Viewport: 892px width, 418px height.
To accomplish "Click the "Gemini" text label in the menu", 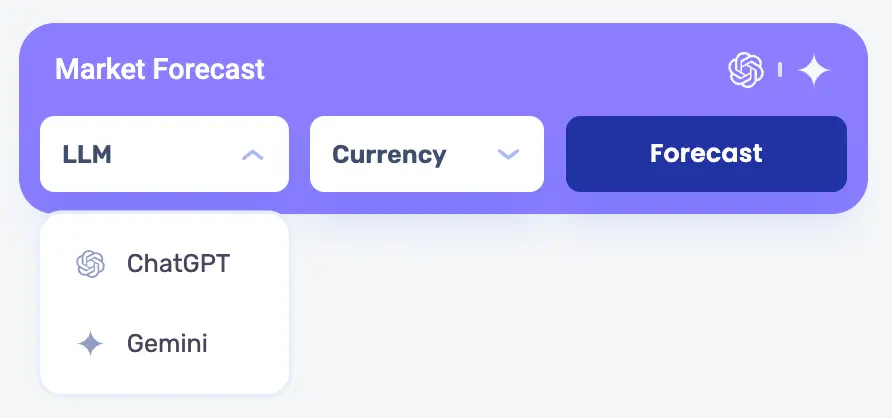I will (x=167, y=344).
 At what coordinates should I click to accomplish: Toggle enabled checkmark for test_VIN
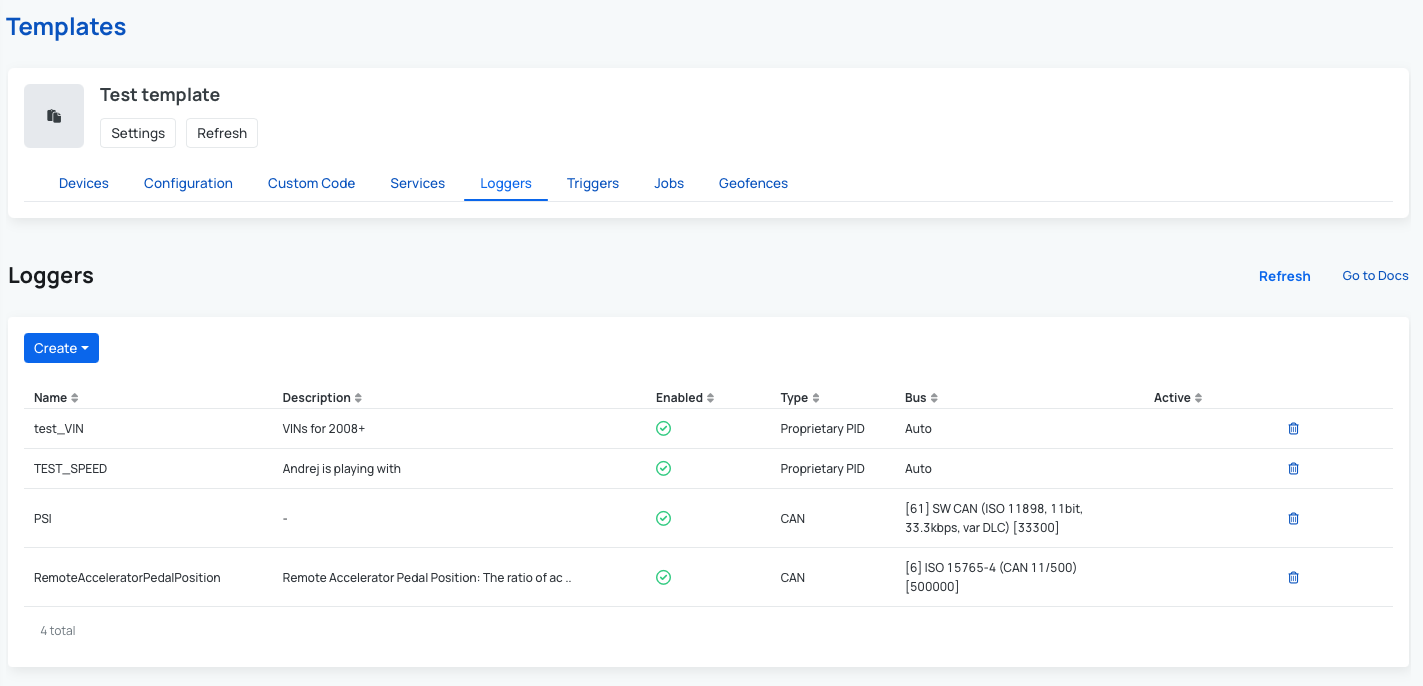point(663,428)
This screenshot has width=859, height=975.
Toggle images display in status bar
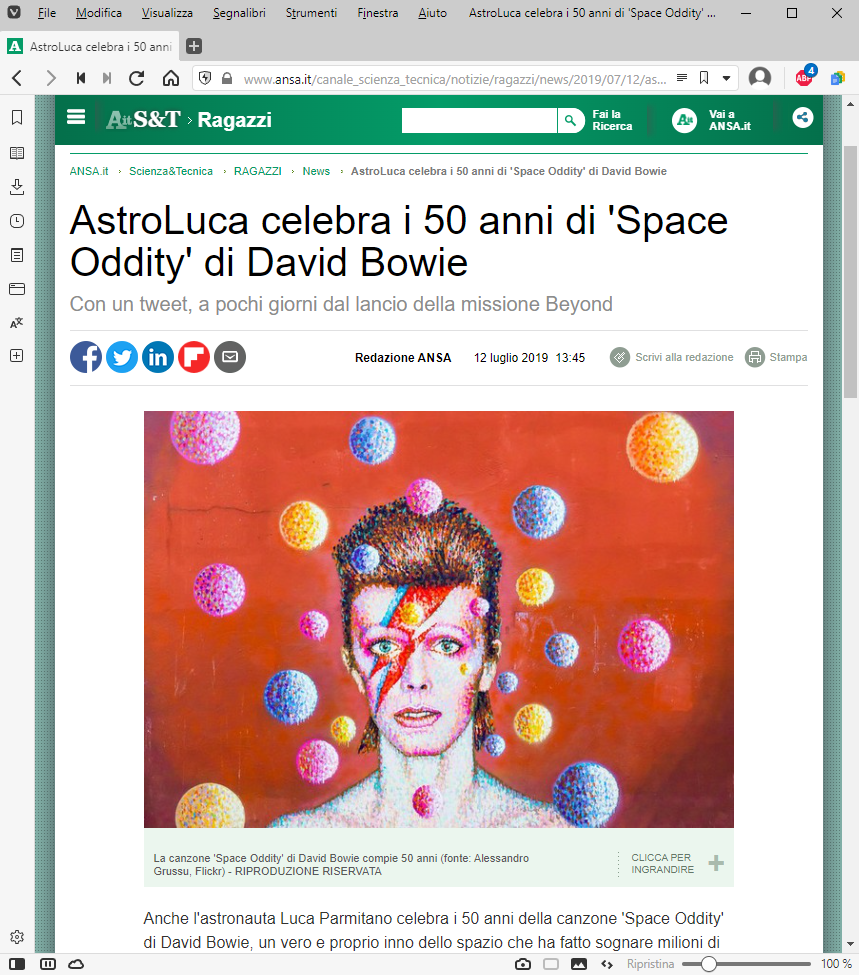click(578, 964)
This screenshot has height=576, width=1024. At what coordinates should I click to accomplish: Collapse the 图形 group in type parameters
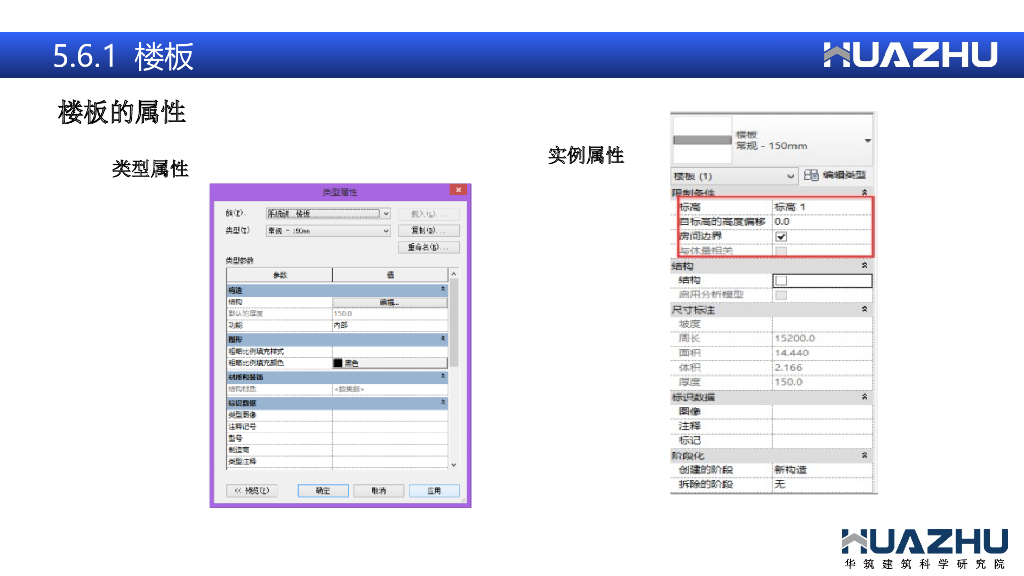(x=442, y=339)
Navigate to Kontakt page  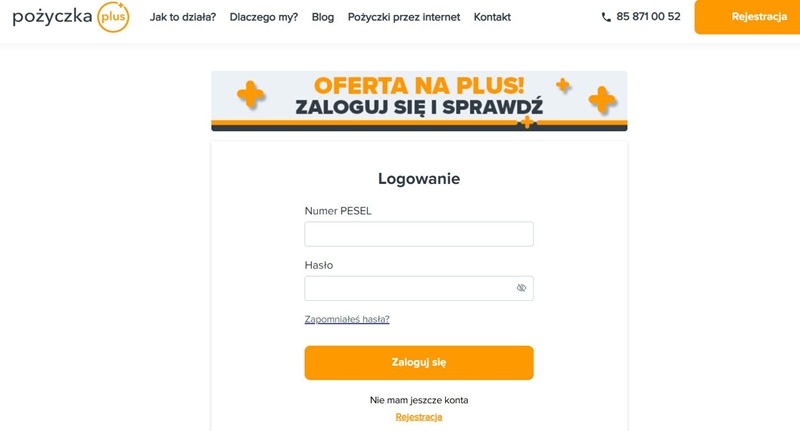coord(492,17)
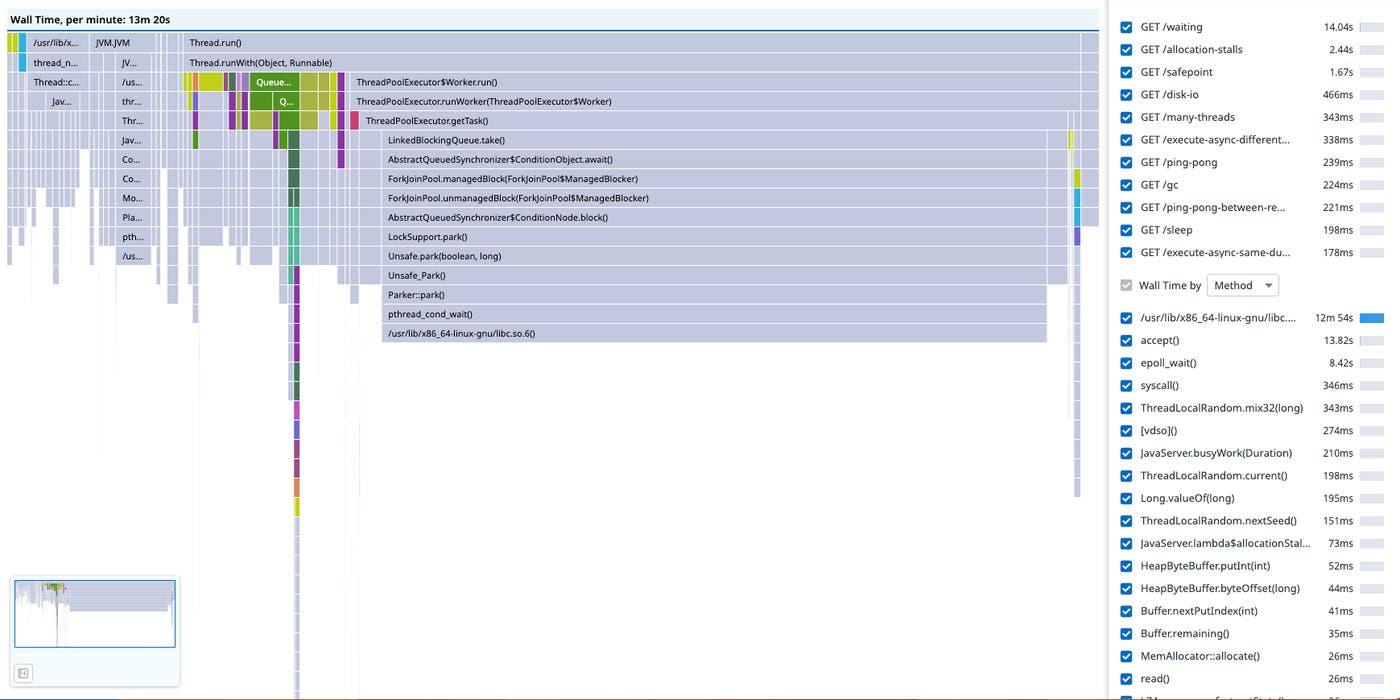
Task: Uncheck the GET /ping-pong endpoint
Action: click(x=1126, y=162)
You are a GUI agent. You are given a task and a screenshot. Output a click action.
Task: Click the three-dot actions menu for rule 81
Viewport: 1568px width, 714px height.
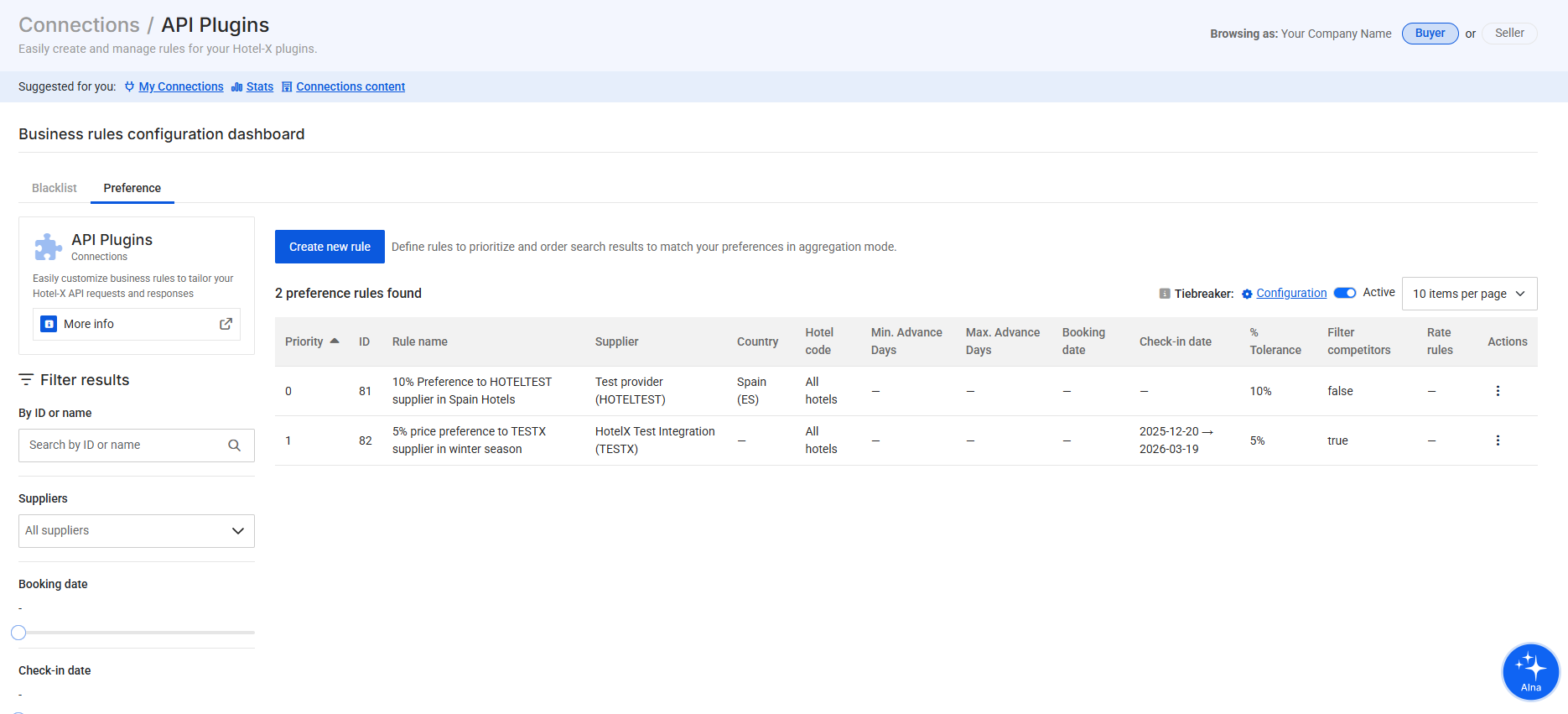pos(1498,391)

Instructions to follow: Beginning with the line where "Task: Click the" appears, transcribe the records above word for word through their last line, and include no pictures.

Exercise response:
Task: Click the three-dot actions menu for rule 81
Viewport: 1568px width, 714px height.
pos(1498,391)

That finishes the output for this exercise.